Analytics is a tech term you hear bandied about a lot these days. As with the others, you may think, “Is this something my firm needs? Is it something my clients want?”
While your advisory firm may not require a virtual office in the metaverse (yet), there is a concrete and pressing need for risk intelligence right now. Risk analytics can help you close business and better serve your existing clients. Here’s how.
Customize the Experience
No two clients are alike. Using a risk analytics tool across your practice helps you cater to each customer individually. This starts before you even begin the portfolio creation process.
Start each client or prospect conversation with a data-driven risk tolerance questionnaire. Instead of relying on an investor to articulate their risk tolerance, use a questionnaire to develop a quantitative understanding of how much risk they are willing to assume. Once you know their risk appetite, you can craft a portfolio to suit their needs.
The proposed portfolio can then be run through stress testing, powered by real-world data. Explore how specific macroeconomic scenarios may impact each client’s holdings, and illustrate the steps you’ve taken to insulate from risk.
Demonstrate the Value of an Investment Professional
One of the biggest hurdles advisors face in closing new business is helping clients understand the value they bring to the table. The prevalence of robo-advisor platforms and investing-focused Subreddits leaves some individuals wondering why they can’t just do it themselves.
Stress testing and risk analytics can help you demonstrate your worth to these DIYers. Sure, someone hiding behind an anonymous Reddit username told you to buy GameStop, but is that really a good idea? Risk analytics and stress testing help clients see what they may stand to gain — or lose — when making an investment decision.

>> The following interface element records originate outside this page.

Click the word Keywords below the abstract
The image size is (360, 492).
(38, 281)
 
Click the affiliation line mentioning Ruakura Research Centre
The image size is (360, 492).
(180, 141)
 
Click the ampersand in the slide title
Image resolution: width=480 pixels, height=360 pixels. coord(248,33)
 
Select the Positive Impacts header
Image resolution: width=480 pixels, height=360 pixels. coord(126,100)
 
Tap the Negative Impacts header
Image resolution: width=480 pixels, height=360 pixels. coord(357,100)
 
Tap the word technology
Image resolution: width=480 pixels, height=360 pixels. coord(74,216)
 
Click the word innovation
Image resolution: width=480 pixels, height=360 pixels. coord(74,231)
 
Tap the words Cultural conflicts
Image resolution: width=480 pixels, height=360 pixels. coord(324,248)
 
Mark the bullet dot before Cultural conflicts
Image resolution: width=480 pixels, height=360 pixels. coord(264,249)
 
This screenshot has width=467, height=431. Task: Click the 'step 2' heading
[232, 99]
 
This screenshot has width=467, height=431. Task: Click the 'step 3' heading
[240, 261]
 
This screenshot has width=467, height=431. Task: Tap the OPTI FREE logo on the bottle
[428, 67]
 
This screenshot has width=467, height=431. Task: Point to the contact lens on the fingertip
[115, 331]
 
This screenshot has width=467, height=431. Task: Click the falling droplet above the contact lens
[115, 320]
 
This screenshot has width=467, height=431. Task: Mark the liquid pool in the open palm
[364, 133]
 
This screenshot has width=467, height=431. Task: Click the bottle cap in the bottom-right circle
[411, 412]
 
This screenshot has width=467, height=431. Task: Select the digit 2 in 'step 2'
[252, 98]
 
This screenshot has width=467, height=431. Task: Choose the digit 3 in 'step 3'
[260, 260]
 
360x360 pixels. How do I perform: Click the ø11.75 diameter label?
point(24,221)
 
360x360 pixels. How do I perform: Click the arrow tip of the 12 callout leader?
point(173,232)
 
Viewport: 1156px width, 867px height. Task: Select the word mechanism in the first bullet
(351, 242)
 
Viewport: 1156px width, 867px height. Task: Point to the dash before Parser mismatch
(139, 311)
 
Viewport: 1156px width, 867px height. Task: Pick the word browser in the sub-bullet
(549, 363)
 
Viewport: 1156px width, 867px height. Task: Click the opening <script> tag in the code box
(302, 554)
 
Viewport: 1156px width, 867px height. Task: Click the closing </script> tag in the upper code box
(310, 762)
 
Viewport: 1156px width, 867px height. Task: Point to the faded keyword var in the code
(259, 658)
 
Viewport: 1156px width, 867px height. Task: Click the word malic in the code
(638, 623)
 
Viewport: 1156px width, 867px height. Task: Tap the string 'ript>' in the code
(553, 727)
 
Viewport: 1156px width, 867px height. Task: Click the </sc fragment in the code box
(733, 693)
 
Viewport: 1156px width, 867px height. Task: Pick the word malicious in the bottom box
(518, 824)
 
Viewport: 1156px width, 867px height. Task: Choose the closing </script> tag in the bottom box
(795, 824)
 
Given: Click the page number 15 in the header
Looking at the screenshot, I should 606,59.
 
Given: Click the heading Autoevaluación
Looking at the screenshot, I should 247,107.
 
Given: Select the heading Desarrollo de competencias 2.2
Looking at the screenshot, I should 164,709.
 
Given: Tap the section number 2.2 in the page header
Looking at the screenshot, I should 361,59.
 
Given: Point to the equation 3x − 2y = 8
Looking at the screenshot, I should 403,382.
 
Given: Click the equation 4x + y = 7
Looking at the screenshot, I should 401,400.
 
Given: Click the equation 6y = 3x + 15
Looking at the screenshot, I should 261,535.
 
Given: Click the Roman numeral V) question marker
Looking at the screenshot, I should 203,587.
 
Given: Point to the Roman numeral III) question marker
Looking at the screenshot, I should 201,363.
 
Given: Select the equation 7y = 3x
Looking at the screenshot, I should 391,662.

Analytics is an equally valuable tool in serving clients with a low risk tolerance. Providing these individuals with a glimpse of hypothetical upside and downside grows trust and calms fears. Seeing a number attached to the potential downside can give nervous clients the confidence they need to leap into investing.
Scale Your Firm More Efficiently
As your firm grows, you need solutions designed to scale with you. While you may be able to get by today without a risk analytics platform, as you look for new clients and close deals, you may need a system that provides a higher level of service.
A manual approach to risk assessment and portfolio creation may work now. But as you win more clients with complex portfolios, tools that automate, refine and speed up your processes are vital.
The dexterity of a technology solution means it can run multiple scenarios each day on any number of permutations of a portfolio. You can provide discerning clients with side-by-side risk comparisons and scale up or down to meet each individual’s needs.
Incorporating risk analytics into your workflow can positively impact your firm no matter where you are on your journey. Whether you’re a solo practitioner or institutional investor, there’s never a downside to having more insights to share with your clients. Information and knowledge go hand-in-hand, and demonstrating that you have both is how you build trust and win business.
Access to the services presented is provided solely as a service to financial advisors. Orion Risk Intelligence does not make recommendations or determine the suitability of any security or strategy. Past performance of a security or strategy does not guarantee future results. Orion Risk Intelligence research and tools are provided for informational purposes only. While the information is deemed reliable, Orion Risk Intelligence does not guarantee its accuracy, completeness, or suitability for any purpose, and makes no warranties with respect to the results to be obtained from its use.